Transliterasi: Wa lā talbisul-ḥaqqa bil-bāṭili wa taktumul-ḥaqqa wa antum ta‘lamūn.

Terjemahan (Kementerian Agama RI): “Dan janganlah kamu campur adukkan kebenaran dengan kebatilan dan (janganlah) kamu sembunyikan kebenaran, sedangkan kamu mengetahuinya.”

Analisis Linguistik dan Terminologi Kunci

Untuk memahami kedalaman ayat ini, kita harus membedah tiga konsep utama yang dilarang dan satu kondisi yang menyertainya:

1. Larangan Pertama: La Talbisu (Jangan Kamu Campur Adukkan)

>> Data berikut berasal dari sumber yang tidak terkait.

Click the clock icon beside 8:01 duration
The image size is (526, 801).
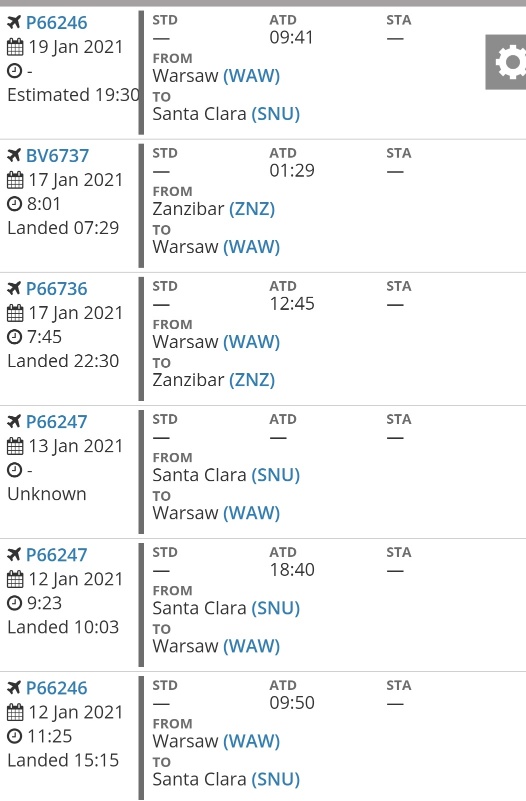(14, 204)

Kata talbisu berasal dari akar kata labasa (لَبَسَ) yang berarti mencampur, mengaburkan, atau membuat bingung. Kata ini berbeda dengan khalaṭa (mencampur fisik). Talbis merujuk pada pencampuran yang bertujuan untuk mengaburkan batasan, sehingga audiens tidak dapat membedakan mana yang asli dan mana yang palsu. Dalam konteks doktrinal, talbisul-haqqi bil-bāṭili adalah tindakan memasukkan sedikit kebohongan atau interpretasi palsu ke dalam sejumlah besar kebenaran, menghasilkan ramuan yang menyesatkan.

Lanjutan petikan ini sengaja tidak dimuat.